La modifica si è resa necessaria perché lo Stato non ha ancora disciplinato il relativo profilo professionale e i requisiti e i titoli per l’accesso alla professione, la cui determinazione è stata definita, nel 2013, appannaggio del legislatore statale. Il Consiglio di Stato è poi intervenuto stabilendo che l’abilitazione alla professione di guida turistica sia valida su tutto il territorio nazionale, e dichiarando illegittime le abilitazioni a guida che le Regioni dovessero concedere. Con un primo intervento si era fissato il termine della sospensione al 31 dicembre 2020, pensando che il governo nazionale nel frattempo intervenisse con la propria disciplina. Ma così non è stato, e a questo punto si è reso necessario modificare di urgenza un articolo della legge, eliminando il termine temporale.

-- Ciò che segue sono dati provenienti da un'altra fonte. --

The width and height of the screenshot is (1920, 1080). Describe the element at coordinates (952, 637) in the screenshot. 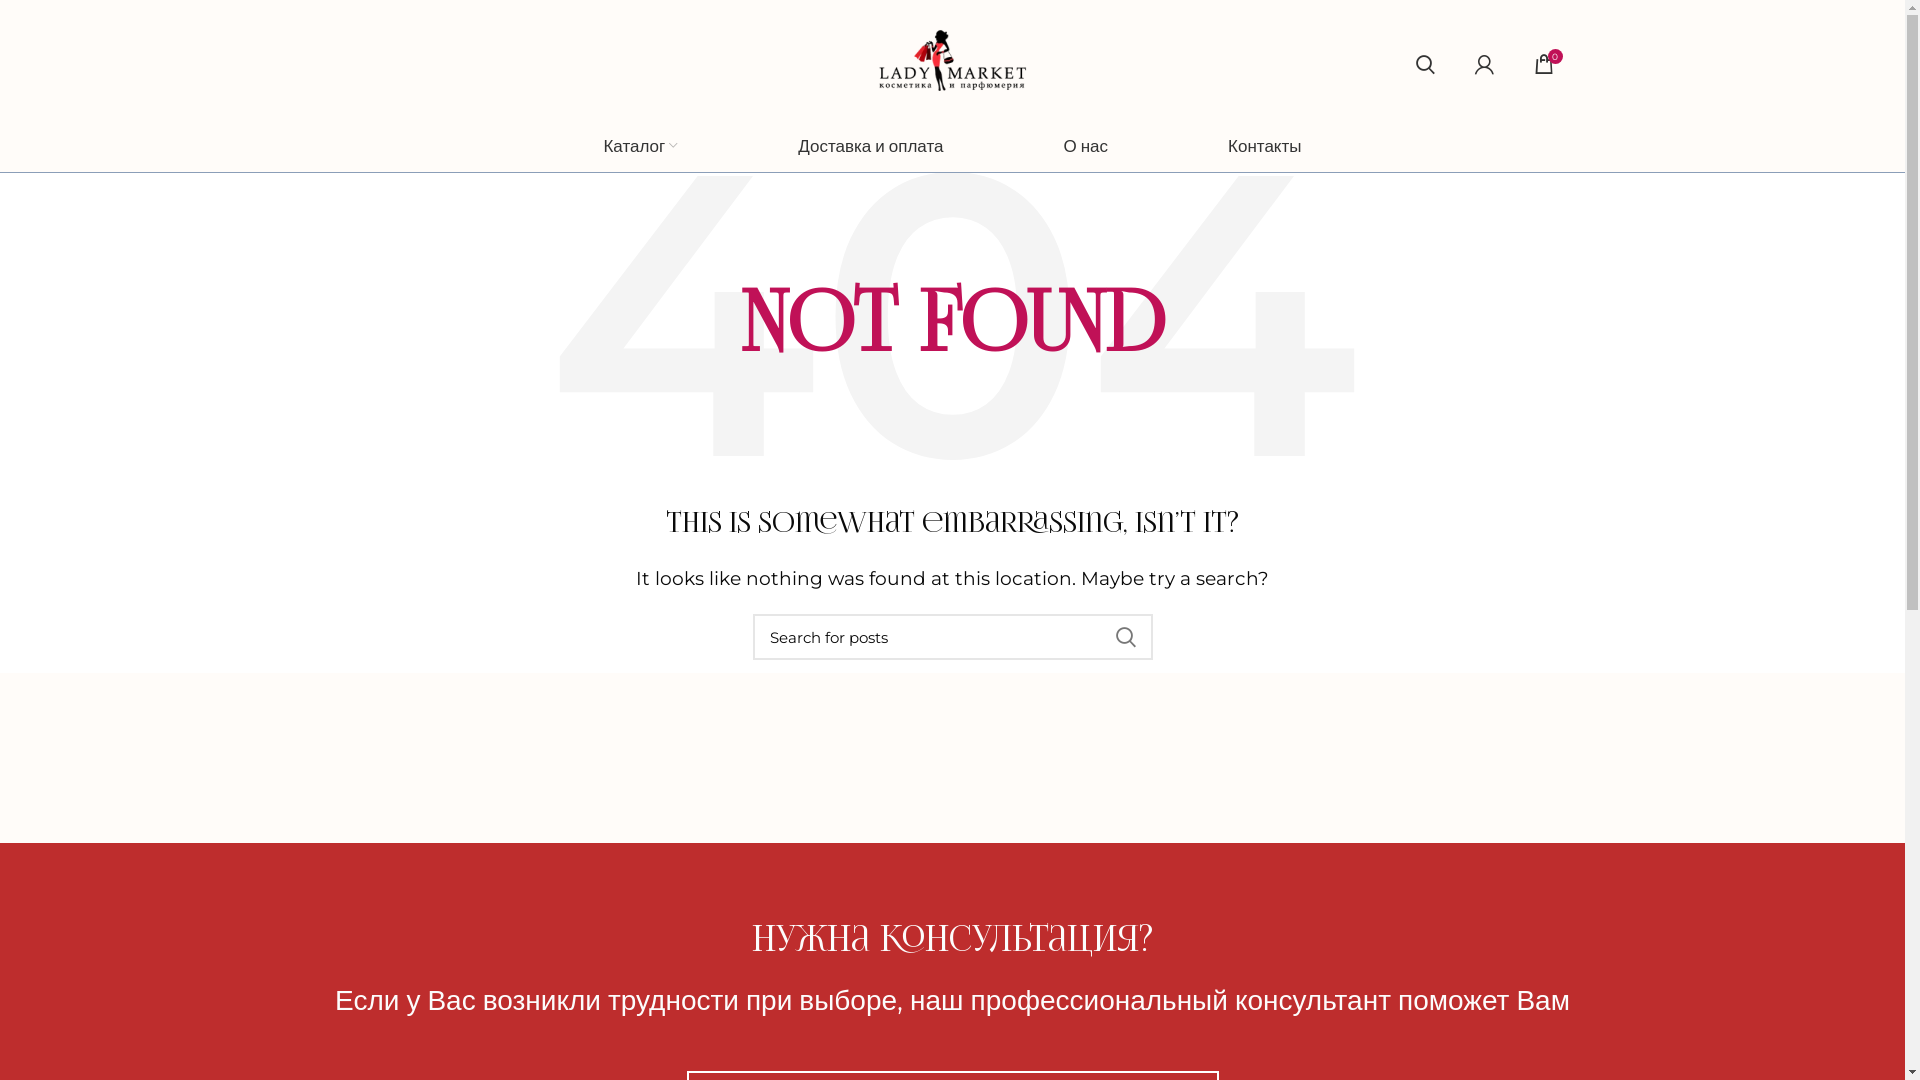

Il capogruppo di Forza Italia al Consiglio regionale della Toscana, Marco Stella, scatena la polemica: "La Regione Toscana, con la Pdl 19, sta affossando in maniera irreparabile la professione di guida turistica. E' inaccettabile lo svilimento della professione che sarà consentita semplicemente basandosi sulla autocertificazione della conoscenza delle lingue straniere", afferma,

"Le forze della maggioranza di centrosinistra - prosegue Stella - propongono infatti di sostituire il comma 2 dell’articolo 159 bis della l.r. 86/2016 in questo modo: "Le guide turistiche che richiedono l'integrazione dell'abilitazione professionale ai sensi dell'articolo 109, in vigenza della sospensione di cui al comma 1, presentano al Suap a cui è stata presentata la Scia, di cui all'articolo 105, una comunicazione di variazione con la quale si attesta la conoscenza della lingua straniera, secondo quanto stabilito con deliberazione della Giunta regionale in ordine al livello di conoscenza richiesto".

"La guida turistica, in una regione come la Toscana che vanta la più alta concentrazione di beni culturali, artistici e architettonici al mondo - sottolinea Stella - è una professione particolarmente importante, è la vetrina con cui la Toscana si presenta ai visitatori italiani e stranieri. Per questo non possiamo accettare che anche figure sprovviste di professionalità possano mettersi a fare questo mestiere, dichiarando addirittura la conoscenza di lingue straniere che nessuno si prende la briga di verificare. E' un approccio molto poco serio. Noi presenteremo a breve una nostra proposta di legge che favorisca esperienza e legami delle guide turistiche con la cultura italiana e con il territorio in cui si trovano a operare".